━━ Listed entries ━━

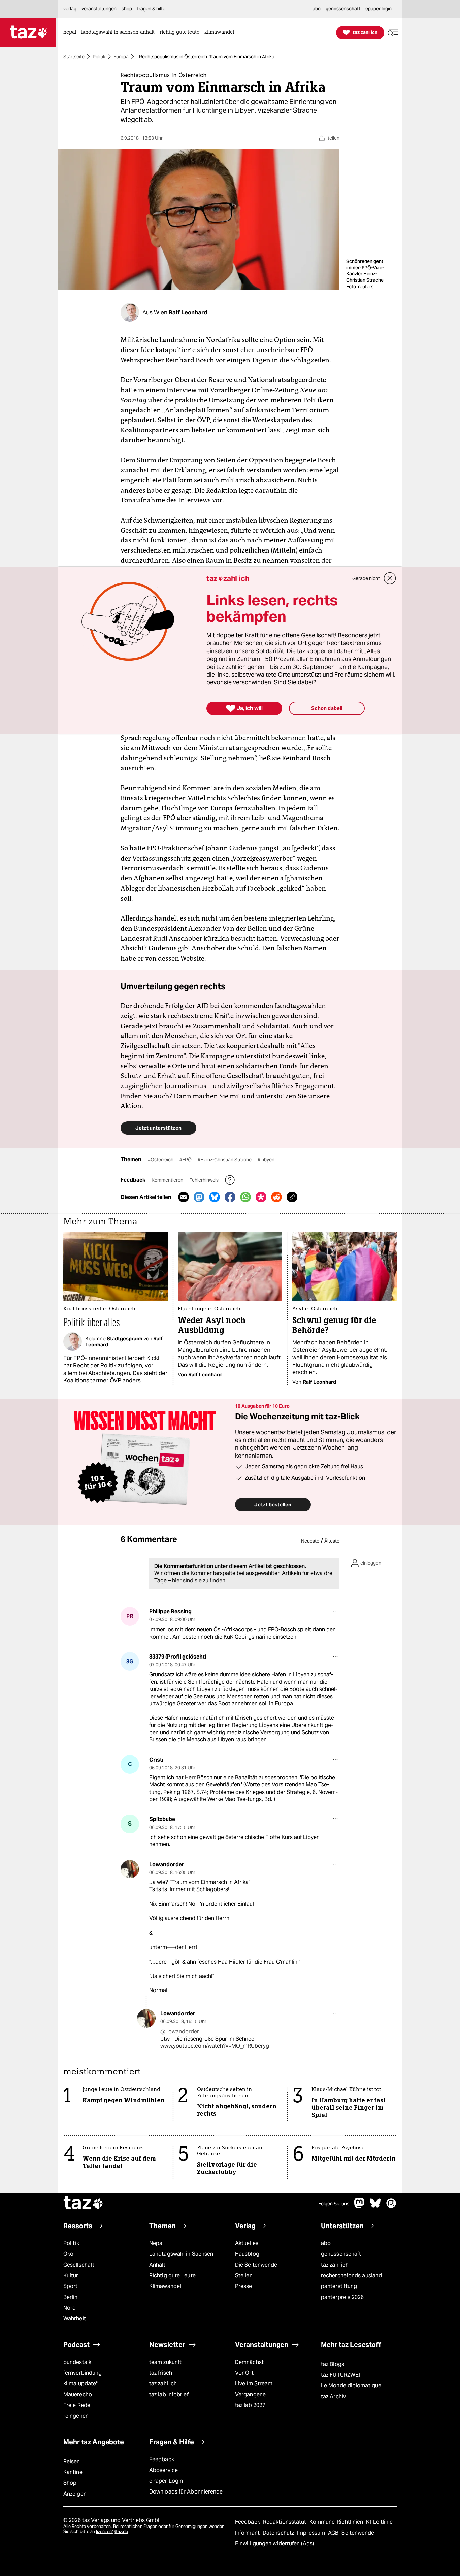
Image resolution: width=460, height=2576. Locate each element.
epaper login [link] (378, 9)
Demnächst (249, 2362)
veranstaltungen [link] (99, 9)
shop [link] (127, 9)
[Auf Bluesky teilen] (214, 1197)
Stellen (244, 2275)
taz (83, 2203)
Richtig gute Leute (172, 2275)
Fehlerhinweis (204, 1180)
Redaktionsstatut (285, 2521)
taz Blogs (332, 2364)
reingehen (76, 2415)
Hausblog (247, 2253)
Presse (243, 2286)
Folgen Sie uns (333, 2204)
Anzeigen (75, 2493)
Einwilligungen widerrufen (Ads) (274, 2543)
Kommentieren (168, 1180)
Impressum (311, 2532)
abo (326, 2243)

━━━

The answer must be an exact copy of the records, with no images in it.

_Reply to the exercise_
Image resolution: width=460, height=2576. Locate each element.
epaper login [link] (378, 9)
Demnächst (249, 2362)
veranstaltungen [link] (99, 9)
shop [link] (127, 9)
[Auf Bluesky teilen] (214, 1197)
Stellen (244, 2275)
taz (83, 2203)
Richtig gute Leute (172, 2275)
Fehlerhinweis (204, 1180)
Redaktionsstatut (285, 2521)
taz Blogs (332, 2364)
reingehen (76, 2415)
Hausblog (247, 2253)
Presse (243, 2286)
Folgen Sie uns (333, 2204)
Anzeigen (75, 2493)
Einwilligungen widerrufen (Ads) (274, 2543)
Kommentieren (168, 1180)
Impressum (311, 2532)
abo (326, 2243)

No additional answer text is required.